As she entered the gray-on-gray dining room she found Caitlin waiting for her at the far end of the granite table. Verity decided she did not care for the table. With its unrelenting near-black surface and its wide, heavy base, the thing reminded her entirely too much of someone’s idea of a witch’s altar.
Caitlin was pouring coffee from a silver pot when Verity walked into the room. She turned her scarred face to look at her guest, her eyes searching for answers to questions that remained unasked.
“Good morning, Verity. I hope you slept well. Did the storm disturb you? We get some violent ones this time of year.”
“Storms don’t bother me.” That much was true. “That coffee looks good.”
“Help yourself. Tavi is busy in the kitchen. I take it Jonas is not up and about yet?”
Verity concentrated on pouring her coffee. “I didn’t stop by his room to see if he was in motion.”
“I see.” There was silence for a moment and then Caitlin said quietly, “It was kind of you to come for a visit, Verity. I want you to know how much I appreciate your company. I feel that in a short time we have become rather close. Is that presumptuous of me?”
Verity’s head carne up sharply at the diffident tone in Caitlin’s voice. “Not in the least. I feel exactly the same way. I’ve enjoyed the visit thoroughly and I hope you’ll be able to come back to Sequence Springs soon. I don’t have a second bedroom, but Laura can always make room at the spa.”
“That would be nice,” Caitlin started to say something else but broke off, her eyes going to the doorway behind Verity. “There you are, Jonas. I wa
s wondering if you would want to sleep in.”
Verity turned to glance at Jonas, who strolled into the room with his usual negligent grace. He always looked so calm and at ease on the mornings after. It wasn’t fair. He took the seat beside Verity and reached for the coffeepot. She thought she saw some evidence of exhaustion around his eyes but she couldn’t be certain. Probably wishful thinking on her part.

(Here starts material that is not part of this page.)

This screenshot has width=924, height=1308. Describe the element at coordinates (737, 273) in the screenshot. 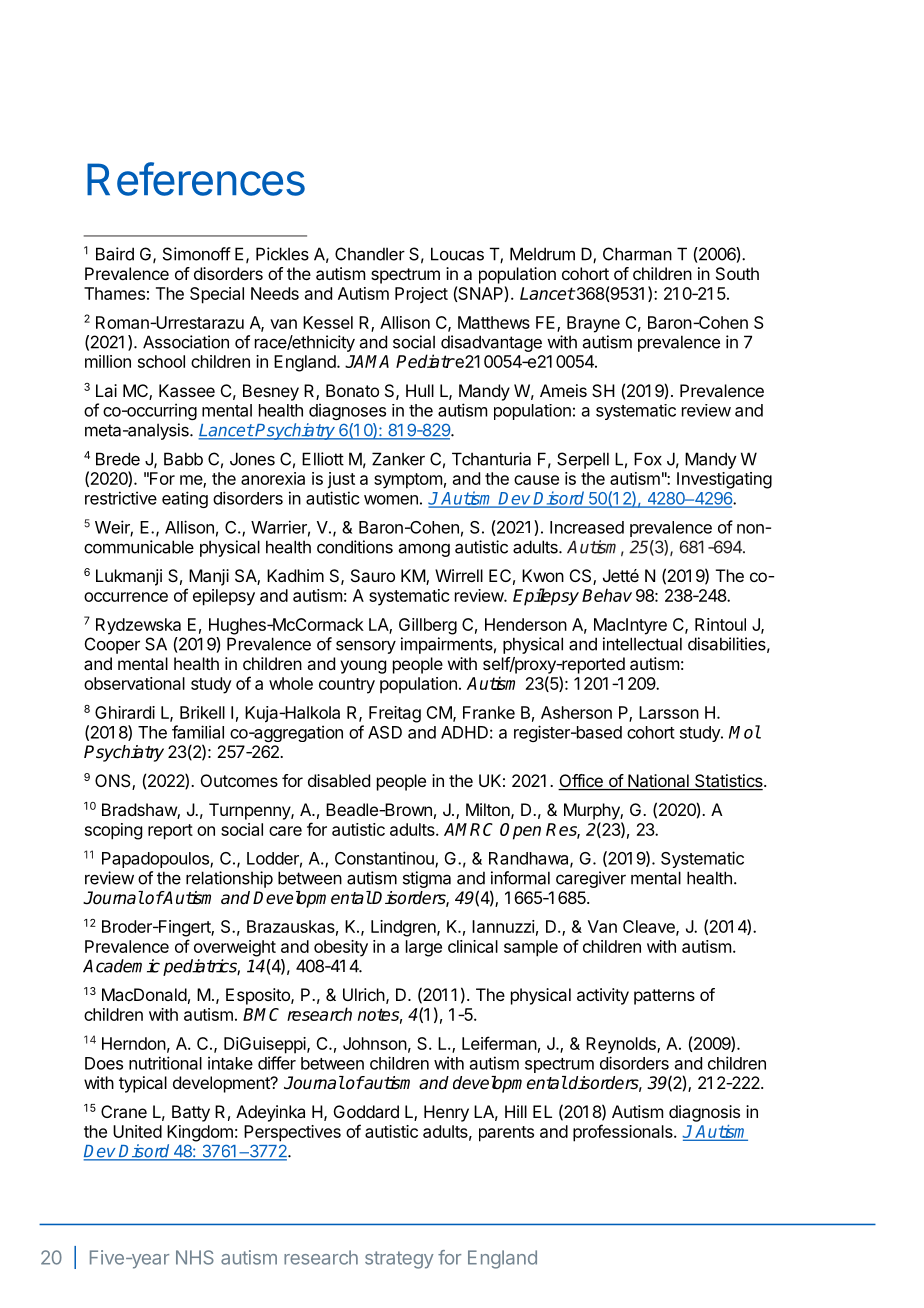

I see `South` at that location.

“Good morning, Verity,” he said politely.
“Good morning, Jonas.”
They might have been the most casual and polite of acquaintances, Verity thought in annoyance.
“I was just about to tell Verity about some plans I’ve made regarding the sale of Bloodlust,” Caitlin said smoothly as Tavi walked into the room carrying a platter of eggs and fruit.
“Is that right?” Jonas did not appear overly interested. He was concentrating on his coffee, treating it as if it were an expensive drug.
Verity tried to cover up Jonas’s lack of social grace. “What plans, Caitlin?”
“I believe I mentioned that I will be conducting a bidding session for the painting.”
Verity nodded. “I remember. You said you were going to handle the auction yourself.”
“That’s right. This is a very special sale for me, you see. Bloodlust is the last painting I plan to do.”
“The last one?” Verity was shocked. “Caitlin, you can’t stop painting. It’s your life. You have a great talent and you’re in your prime. Why on earth would you want to stop?”
Caitlin smiled fleetingly but her eyes were on Jonas. He was watching her speculatively. “I have my reasons.”
“Like instantly driving up the prices of all your works by making it clear there will be no more?” Jonas asked sardonically. “Not a bad move, Caitlin. It would cause a flurry of interest in the art world.”